All the entries need to be duplicated exactly, with the pictures omitted.

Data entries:

- Opening Delimiter -

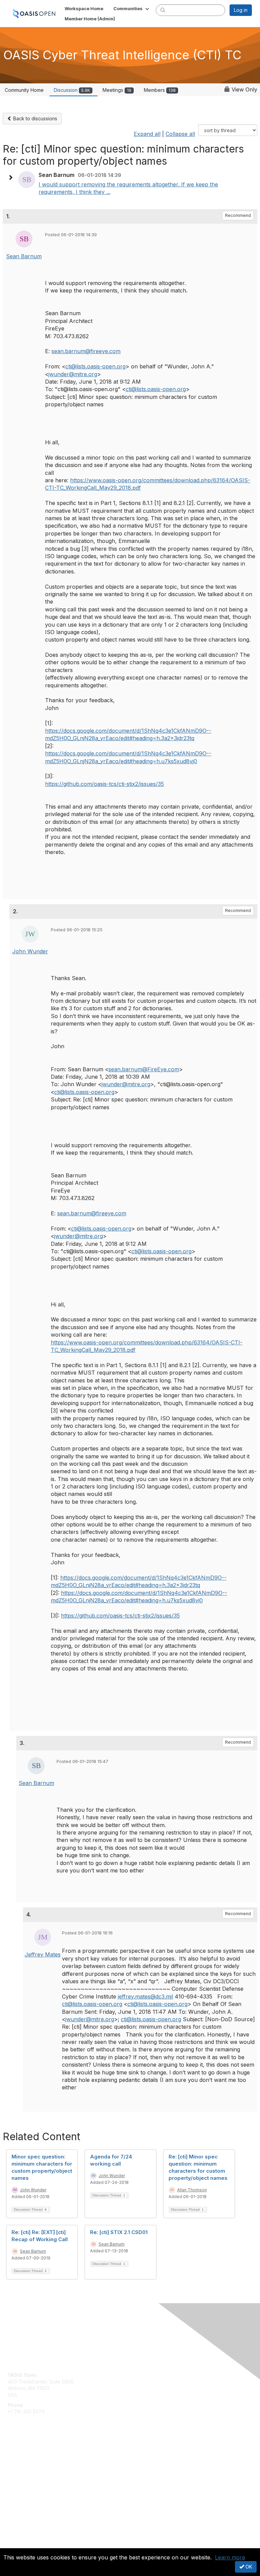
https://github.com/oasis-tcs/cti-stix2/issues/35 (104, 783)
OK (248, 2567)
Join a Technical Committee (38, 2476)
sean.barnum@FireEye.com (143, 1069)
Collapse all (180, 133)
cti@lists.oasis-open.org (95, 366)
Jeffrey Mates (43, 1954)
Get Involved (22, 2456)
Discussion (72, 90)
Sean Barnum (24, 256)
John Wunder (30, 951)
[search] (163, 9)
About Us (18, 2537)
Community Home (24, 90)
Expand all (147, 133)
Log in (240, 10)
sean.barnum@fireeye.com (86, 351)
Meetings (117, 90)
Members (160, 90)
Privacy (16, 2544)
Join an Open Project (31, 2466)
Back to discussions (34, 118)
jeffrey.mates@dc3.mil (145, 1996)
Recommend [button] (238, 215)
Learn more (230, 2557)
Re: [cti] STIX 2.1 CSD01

- Closing Delimiter -

**Exercise answer**.
https://github.com/oasis-tcs/cti-stix2/issues/35 (104, 783)
OK (248, 2567)
Join a Technical Committee (38, 2476)
sean.barnum@FireEye.com (143, 1069)
Collapse all (180, 133)
cti@lists.oasis-open.org (95, 366)
Jeffrey Mates (43, 1954)
Get Involved (22, 2456)
Discussion (72, 90)
Sean Barnum (24, 256)
John Wunder (30, 951)
[search] (163, 9)
About Us (18, 2537)
Community Home (24, 90)
Expand all (147, 133)
Log in (240, 10)
sean.barnum@fireeye.com (86, 351)
Meetings (117, 90)
Members (160, 90)
Privacy (16, 2544)
Join an Open Project (31, 2466)
Back to discussions (34, 118)
jeffrey.mates@dc3.mil (145, 1996)
Recommend [button] (238, 215)
Learn more (230, 2557)
Re: [cti] STIX 2.1 CSD01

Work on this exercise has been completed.